— PAGE EXCERPT —
Start

# Looking for RP Friend! [mxm pref]



## VolatusArts (Jul 12, 2020)

EDIT: Been a bit, I've kind of forgot about my forum account. My Discord tag changed to #8680 , and my mental health was behind, so I did kind of go ghost on a few people. Apologies. But hopefully, I'll make some new friendos >>

It's not required that your character be male, gay or that you rp nsfw.

I just severely miss rp, and I have not rped my cute little male in forever with a dominant boyfriend or at all, so I miss it. It would be amazing to have that again, but it's not *required*!!


Otherwise, I caution I'm somewhat semi-lit. I do like romance, but it will not be the main focus, as I like drama, action and whatnot involved. I am NOT afraid of my character getting hurt. Honestly? I put my character in so much danger, the poor baby. I always tell people to let me know what they're comfortable with me doing to their characters.

I like to think I make rp interesting, but I could be annoying, take your pick LOL.


Doesn't really bother me either way. I just hope like many others, we can have a fun time rping.

We definitely can keep it SFW, even skip over the scenes or not even rp them. Doesn't matter. <3

I apologize if it takes me a bit to reply back to you on this thread, I have to finish a few art pieces then we can rp all day!


----------



## edgelorddino (Jul 12, 2020)

yoo, id be interested to give things a go if your down. ive got a few characters that could make things interesting, if you wanna see if we can get things going :0

you got discord? i can send you a friend rq there and we can talk more there if you’d like.

End

— THINGS TO DO —
1. Repeat the roleplay thread word for word between "We definitely can" and "edgelorddino (Jul 12, 2020)", inclusive.
2. Using the roleplay thread, answer each question briefly:
(a) What did VolatusArts's Discord tag change to?
(b) Besides romance, what does VolatusArts say they like to have involved?
(c) What does edgelorddino offer to send on Discord?
The listing after the roleplay thread plays no part in any of this.

— MATERIAL PROVIDED —
Start

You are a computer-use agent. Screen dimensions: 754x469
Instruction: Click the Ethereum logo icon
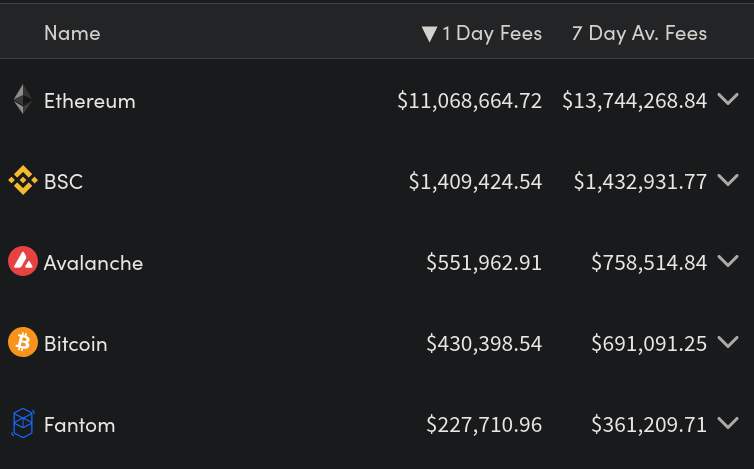point(22,100)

End

— IN RESPONSE —
1.
We definitely can keep it SFW, even skip over the scenes or not even rp them. Doesn't matter. <3

I apologize if it takes me a bit to reply back to you on this thread, I have to finish a few art pieces then we can rp all day!


----------



## edgelorddino (Jul 12, 2020)

2.
(a) #8680
(b) Drama, action and whatnot.
(c) A friend request.